The Three Sarahs From Sarah Lawrence College, Closets
The Three Sarahs From Sarah Lawrence College

While breezing in and out of the Margiela store on a Saturday afternoon, I spotted Sarah Aoanan, riveting in baggy black leather shorts and a green beret with her shiny long black hair and warm eyes. I did my spiel about shooting her for the site, but it didn’t take much to win her over to our concept. Not only did I nab Sarah A., but she arranged for me to shoot her two best friends at Sarah Lawrence College, Sarah Reifschneider and Sarah S., where they are all undergraduates. Each Sarah possesses a strong, open, and individual spirit, and their styles are all unique from one another.

Sarah A. is a fascinating juxtaposition of ultra-motivated pre-med with a mellow California skater attitude. It turns out she was in Margiela looking for his rendition of the high top. She was born in Seattle and grew up in LA. Understated and classic, she dresses within the context of her environment. When on the west coast, she’s more laid back in her sneakers and baggy cardigans. In New York, she tends towards a more structured style in black leather and detailed blazers.

Sarah R. is an explosion of texture, color, and prints. Born in Berlin and brought up in Israel, her worldly roots are evident in her Missoni hats and indigenous jewelry from all over the world.
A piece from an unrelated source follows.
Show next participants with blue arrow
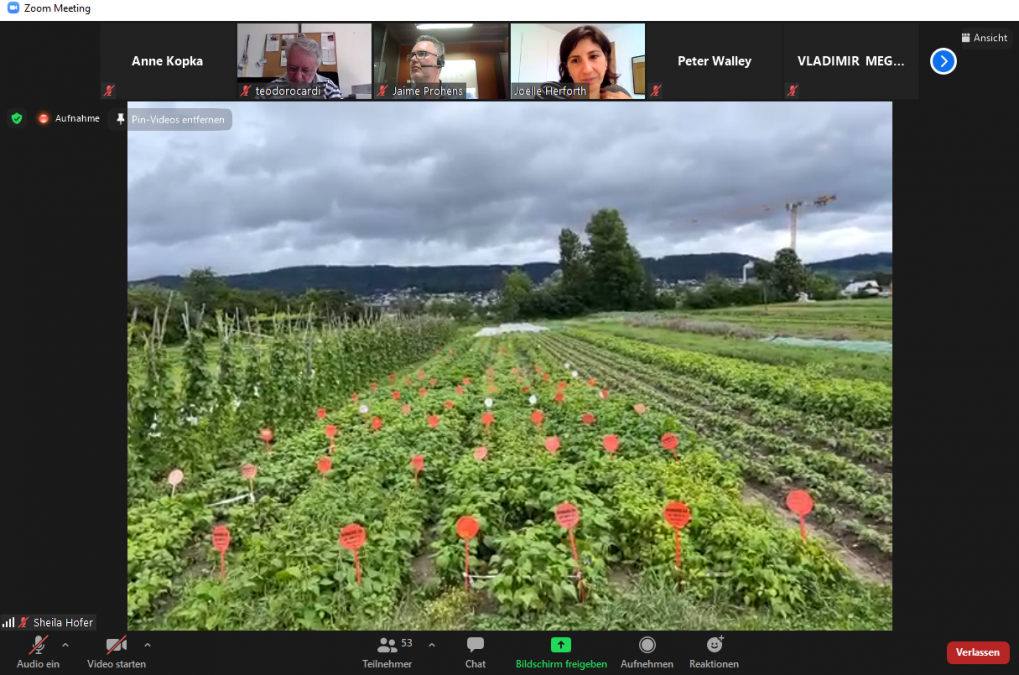Viewport: 1019px width, 675px height. tap(943, 62)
She sees style as such a creative process that she never throws anything away. A shirt from childhood is now a bandanna. She loves to find people who have her same appreciation for beautiful things and to share those things with them. Eclectic to the max, Sarah R. sees no boundaries with dressing – she makes everything work that anyone gives her.

Glamorous, clean, and in love with African culture, Sarah S. reminds me of a young Karen Blixen from Out of Africa. She was born in Texas and grew up in Switzerland, and you can see the style influence in the Frye boots and innate understanding that European women possess of less is more. Sarah S. is most influenced by her 85-year-old grandmother, who was the “Queen of Jetsetters” in the '60s and '70s. She feels that the most important lesson learned from her was the importance of the basic uniform topped off by one’s individual stamp, like coats and jewelry.